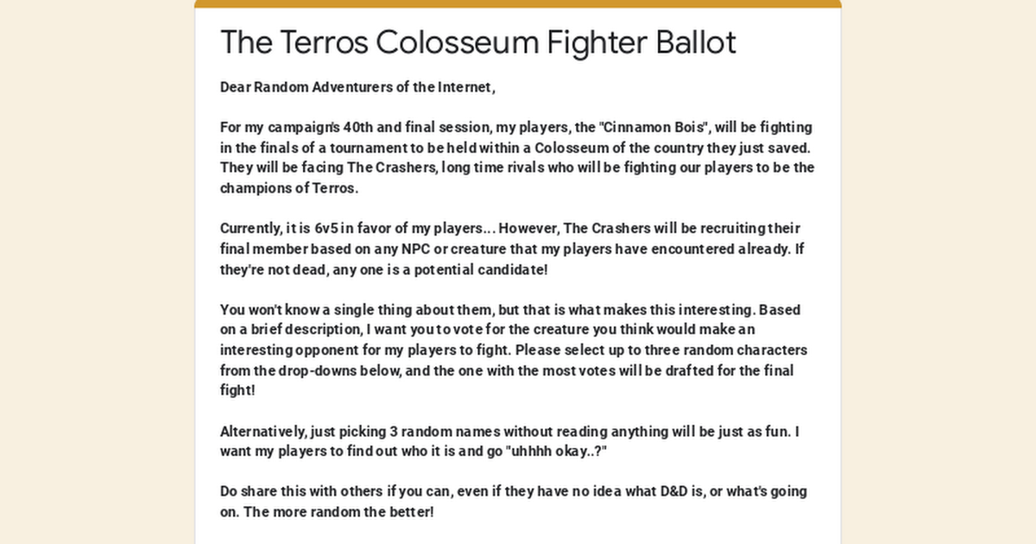
Task: Click the 'Dear Random Adventurers of the Internet' greeting
Action: pos(357,87)
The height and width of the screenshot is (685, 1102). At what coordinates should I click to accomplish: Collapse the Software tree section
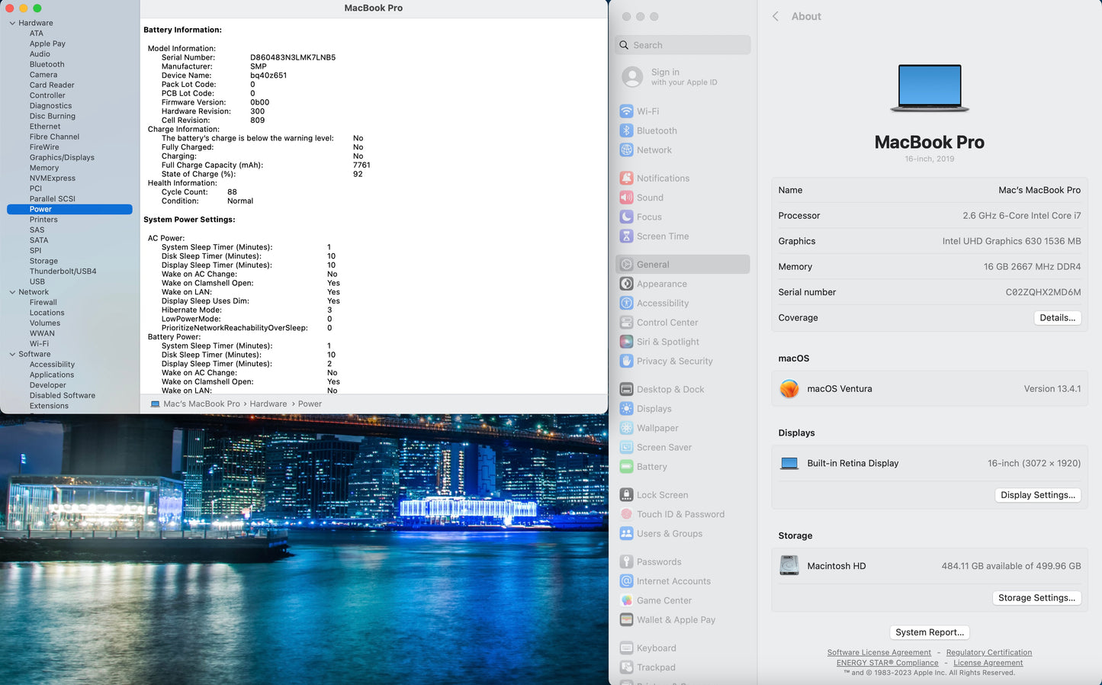pyautogui.click(x=12, y=355)
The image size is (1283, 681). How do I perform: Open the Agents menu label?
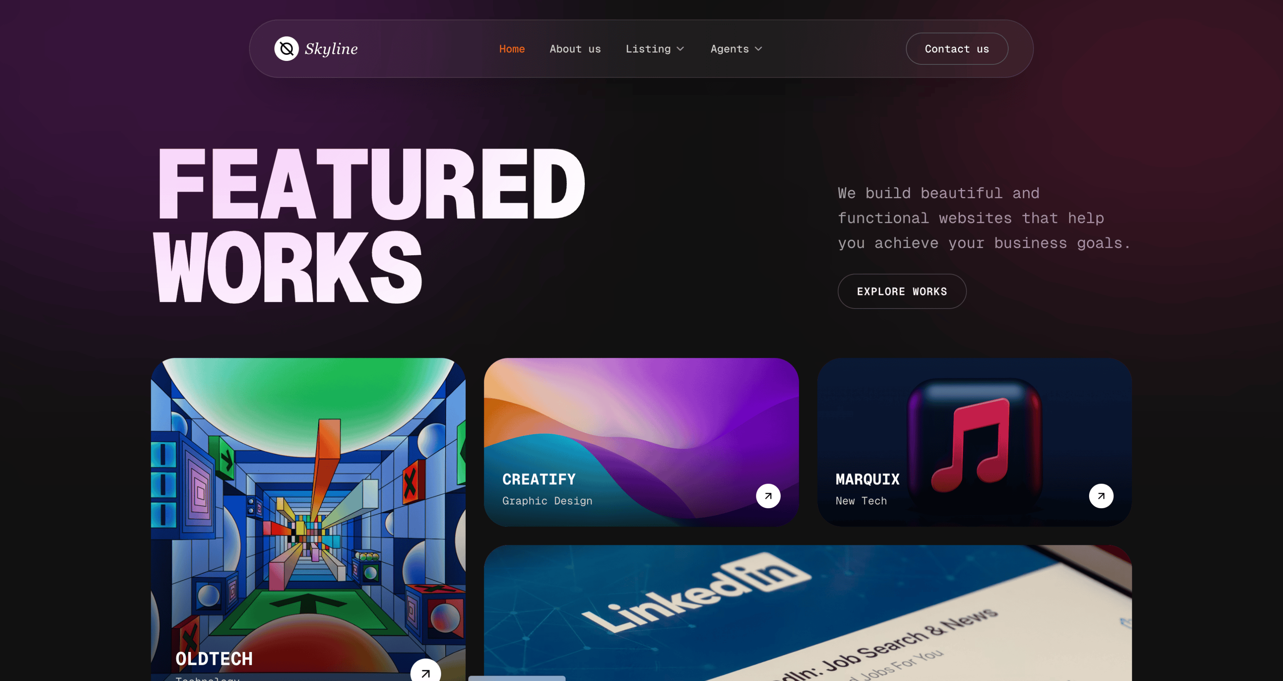[x=730, y=49]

**Required work**:
Every line from the one with "The height and" through the end of the material above should be restated word for word, with the pictures left out.

**Your solution**:
The height and width of the screenshot is (685, 1102). At what coordinates should I click to accomplish: Collapse the Software tree section
pyautogui.click(x=12, y=355)
The image size is (1283, 681). How do I perform: Open the Agents menu label?
[x=730, y=49]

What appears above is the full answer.